The Dallas Chess Club (DCC) is one of the major chess organizations in the United States. The club has approximately 300 members, including a number of FIDE titled players such as: Grandmaster Alejandro Ramírez, GM Amon Simutowe, IM Jacek Stopa, IM Marko Zivanic, IM John Bartholomew, IM Robert Sanchez, IM Keaton Kiewra, FM Keith Hayward, GM Darwin Yang, FM Tommy He, and WIM Sarah Chiang. There are also a number of US Chess masters such as: Stanley Yang, Dion Su, Mihail Bantic, Austen Green, Jimmy Heiserman, Adarsh Jayakumar, Nelson Lopez, Jarod Pamatmat, and Abhishek Mallela. International Master (IM) Stopa is the club's most prominent member, as he tied for first place at the US Open in Indianapolis in August, 2009. James T. Campion directed the club for many years from old East Dallas. Historically, the club's most famous member was Ken Smith for whom the Smith-Morra Gambit is co-named, and the DCC hosts an annual tournament in his honor. In 2010, DCC hosted the state chess tournament.

In September 2009 DCC hosted the annual Southwest Open, which had 240 players and was won by IM Gergely Antal. The club also has several smaller tournaments every week, with approximately one hundred participants during the weekly event on Friday night. This makes DCC arguably the most active club in the United States, with more than twice as many regulars as New York's Marshall Chess Club. Indeed, the DCC has been described as "one of the most active chess clubs" in publications by US Chess. This sentiment is echoed in one unaffiliated chess blog which in 2008 declared the DCC to be "one of the most active clubs in the nation with over 2000 events hosted since 1991". Part of the reason for this success has been the chess program at the nearby University of Texas at Dallas, which is helmed by Director James Stallings, team coach IM Rade Milovanovic (who tied for first in the 2008 US Open in Dallas), assistant director Luis Salinas of the DCC, and senior lecturer Alexey Root (a former US women's national champion). The DCC is affiliated with the UTD Team, which is the nation's top-ranking collegiate team, and regularly hosts them in tournaments. The DCC also has local affiliates in the nearby cities of Fort Worth, Denton, Lewisville, and Plano.

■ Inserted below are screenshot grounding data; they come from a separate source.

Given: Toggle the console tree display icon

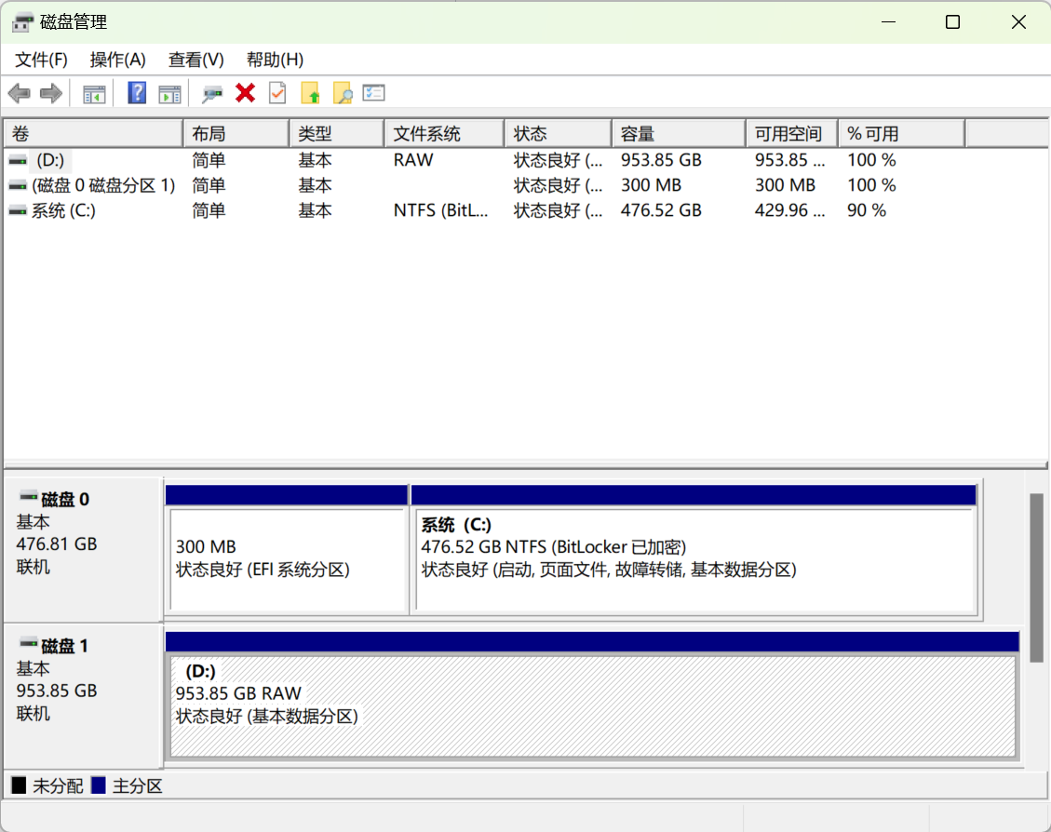Looking at the screenshot, I should (93, 92).
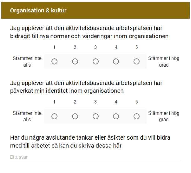Mark rating 4 for the identitet question
Screen dimensions: 191x173
click(116, 116)
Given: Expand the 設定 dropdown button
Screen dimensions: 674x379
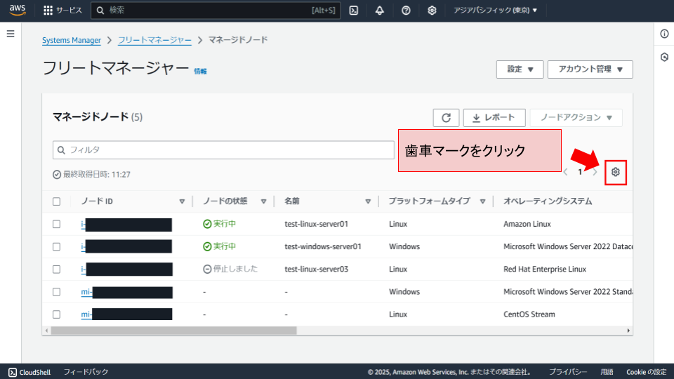Looking at the screenshot, I should pos(520,69).
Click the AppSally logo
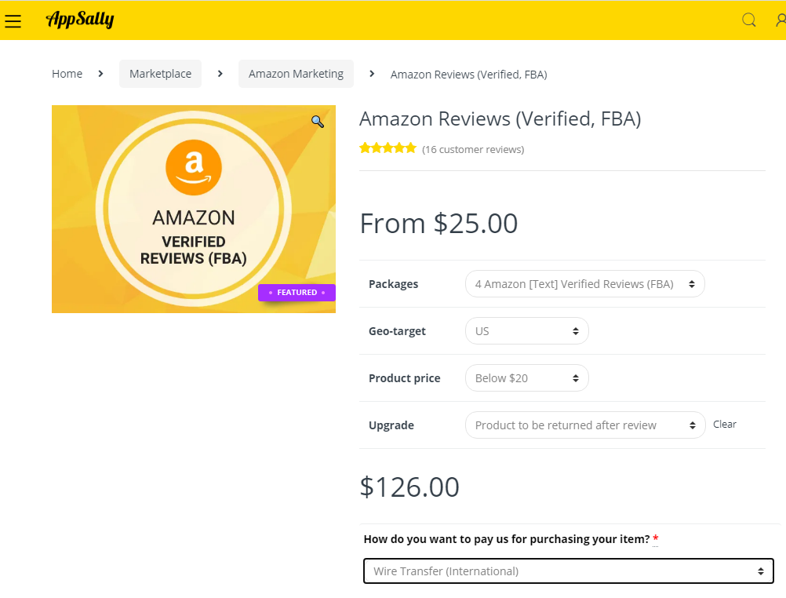The width and height of the screenshot is (786, 598). tap(80, 20)
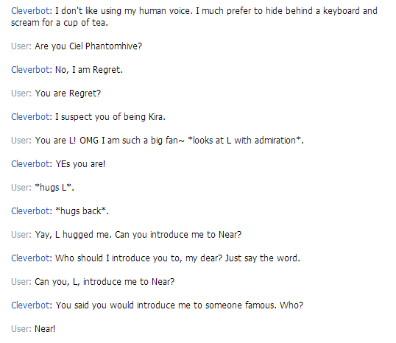Click Cleverbot label before 'YEs you are!'

click(x=32, y=164)
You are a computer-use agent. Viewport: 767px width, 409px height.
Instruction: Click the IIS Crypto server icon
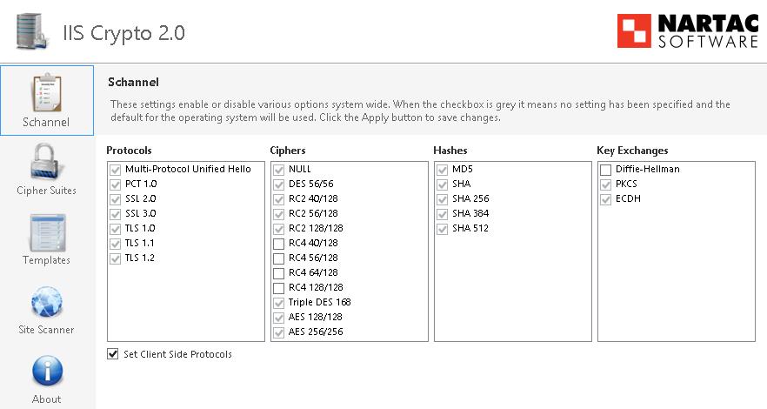[31, 31]
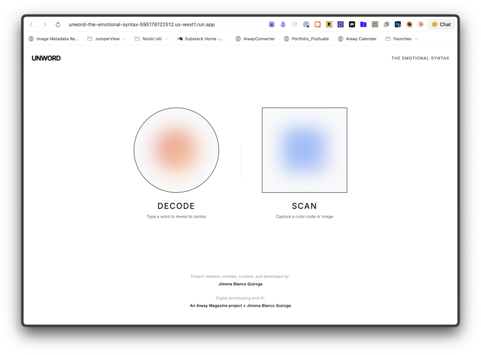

DCC utilizes volunteers for club activities. Two notable volunteer TD's are Luis Salinas and Robert Jones. DCC hosted Robert Smeltzer (1930–2010), who set the world record in 1995 for playing the most rated chess games in a single year, for a total of 2266. Smeltzer was subsequently featured on the cover of the official USCF monthly magazine, Chess Life. In addition, the DCC hosts a number of adolescents who are ranked among the top 10 in the world for their age, this includes CM Tommy He, Jonathan Chiang, WCM Sarah Chiang, Jeffery Xiong, Andy Shao, FM Darwin Yang, Jarod Pamatmat, and a number of others. In 2007, Sarah Chiang received the silver medal at the World Youth Chess Championship held in Turkey. In 2008, Darwin Yang was the nation's top 11-year-old. In 2009, more than a dozen of the USCF's 58-member World Youth team were also members of the DCC. Also in 2008, the DCC hosted the Girls National Championships, in conjunction with the Kasparov Chess Foundation. Furthermore, the DCC hosts the annual state scholastic tournament for elementary, high-school, and college students.